Pierwszy etap to 7-kilometrowy bieg na orientację po centrum miasta (zwany też prologiem) z metą na Rynku. Po ukończeniu biegu zawodnicy dosiadają swoich rumaków i ruszają na 56-kilometrowy etap rowerowy z metą pod Tomaszowej Lubelskim. Potem także nie będzie łatwo o czym można przekonać się oglądając poniższy schemat trasy.

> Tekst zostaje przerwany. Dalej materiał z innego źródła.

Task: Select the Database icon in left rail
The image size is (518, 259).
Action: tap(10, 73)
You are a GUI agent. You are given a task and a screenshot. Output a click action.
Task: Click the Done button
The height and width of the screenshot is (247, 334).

Z powodu niskiej temperatury (obecnie -16°C) tempo zawodników powinno być dość żwawe i najlepsze zespoły spodziewane są na mecie w sobotnie popołudnie. Jeszcze wcześniej powinny tam pojawić się niedobitki tych, które rzucą przysłowiowym ręcznikiem. Pogoda będzie chyba stanowiła największe wyzwanie na trasie rajdu. Jazda na rowerze w temperaturze -20°C i przy wietrznej pogodzie może zmrozić nawet najbardziej waleczne serca. Poniżej prognoza pogody dla Zamościa od dyżurnego synoptyka AR z warszawskiego ICM. Jak widać na schemacie, lepiej skończyć całość przed nocą z soboty na niedzielę.

Aktualnych informacji o przebiegu rywalizacji najlepiej szukać na stronie organizatora, ale i na naszej stronie będzie można od czasu do czasu przeczytać jakieś pikantne ploteczki.